Gas_Train_2_1cNatural gas is a world-wide low CO2 emitting, affordable carbon fuel source. Within the Southern African context, natural gas is used in domestic, commercial, industrial and specialised environments.

Established in 2009, the Pressure Equipment Regulations (PER) was introduced in South Africa to the natural gas market with the expectation that this regulation will ensure safety of use and good practise. PER regulates natural gas, amongst other gases and this regulation requires all equipment to be verified by a designated institution before placing in the market.

There are two institutions that verify natural/methane rich gas and liquefied petroleum gas equipment being the Southern African Gas Association (SAGA), and the Liquefied Petroleum Gas Safety Association of Southern Africa (LPGSASA).

While LPGSASA focuses on lower volumes of use found typically in domestic and commercial installations, SAGA‘s mandate is to regulate the safety of natural/methane rich and liquefied petroleum gas in industrial installations with gas volumes above a threshold of 0.5 gigajoules per hour or 10 kg per hour in terms of LPG, or 140 kilowatts per hour in terms of heat.


South African regulation role-players

In order to enforce the regulation issued through the chief inspector of the Department of Labour (DoL), SAGA has created policies and rules that govern safe gas handling for natural gas and liquefied petroleum gas.

In an essence, it’s illegal for a company to install, sell or take to market any natural gas/liquefied petroleum gas product, if the equipment is not registered or verified by SAGA. The DoL, Department of Trade and Industry, Customs and SARS play a vital role in enforcing these policies and rules.

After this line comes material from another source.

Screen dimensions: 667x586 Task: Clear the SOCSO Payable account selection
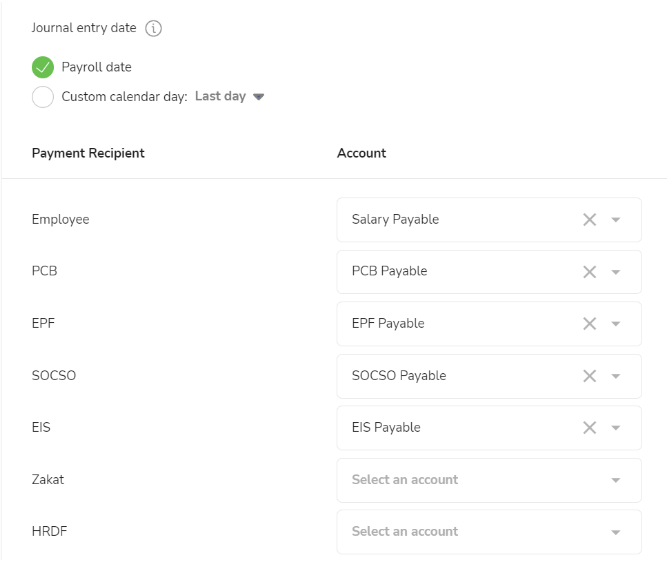tap(589, 376)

This regulation scheme is further aided by SAGA on ground level, ensuring that natural gas practitioners, users and providers adhere to the PER. Through ongoing educational training courses, as well as public engagements, SAGA imprints its importance in the policing and safe handling of natural and liquefied petroleum gas within Southern Africa.

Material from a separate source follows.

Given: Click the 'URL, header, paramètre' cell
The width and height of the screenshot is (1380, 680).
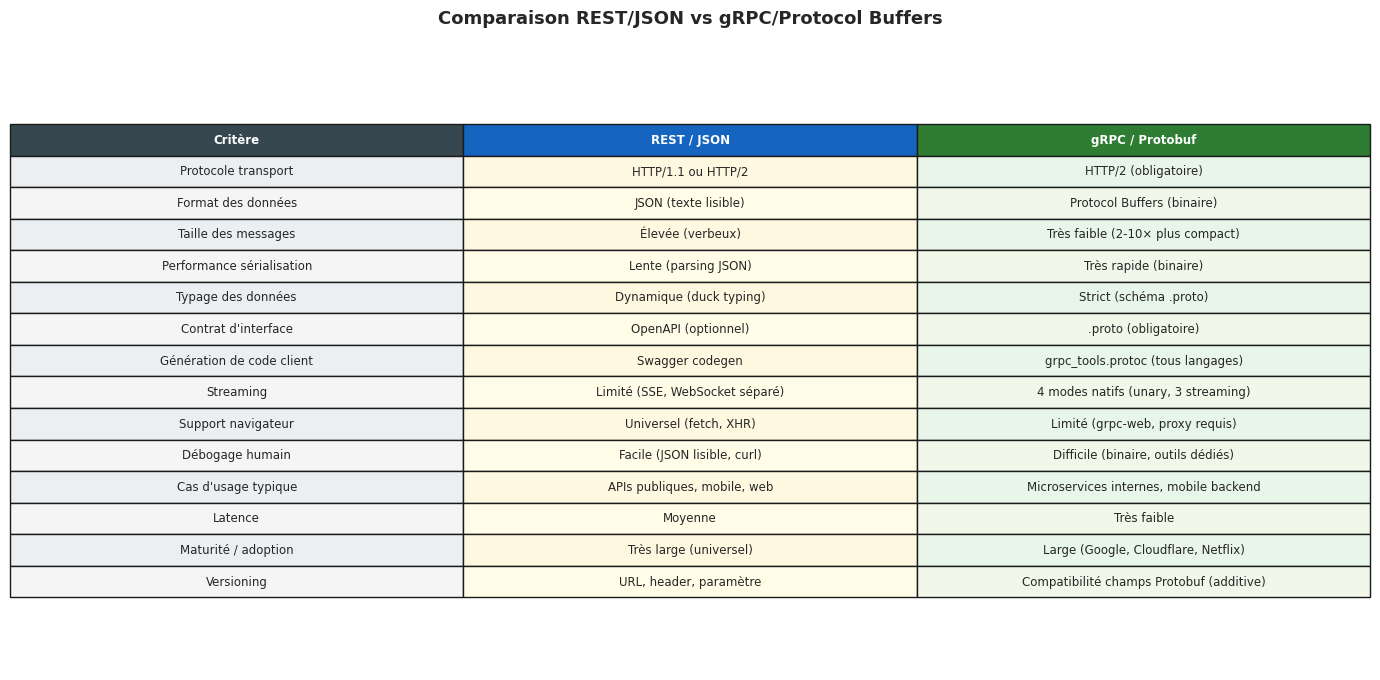Looking at the screenshot, I should [690, 582].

Operating under regulation for the safety of all

As South Africa has limited access to its own natural gas reserves, the country becomes reliant on importing. The majority of the natural gas available in South Africa is supplied from a few key import sources. Mozambique, for example, contributes to a significant amount of natural gas via pipeline.

Another example is through the network of South African harbours.  Transporting natural gas via shipping is envisaged to explode into a rapidly expanding industry. As the demand increases, a large amount of new importers from Asia and Europe are entering the market. These importers largely participate in good practise of safe handling, but there are suppliers importing equipment for use in the natural gas/methane rich and liquefied petroleum gas natural gas environments who are not complying to the pressure equipment regulations.

In 2009 South Africa consumed 191 Bcf (5.4 Bcm) of natural gas, and this figure has grown substantially over the last seven years. It is up to SAGA to ensure the safe handling of natural/methane rich gas and liquefied petroleum gas from import to installation. Companies that work with gas should operate under regulation. This is vital as serious harm could be caused by negligent gas practise or handling.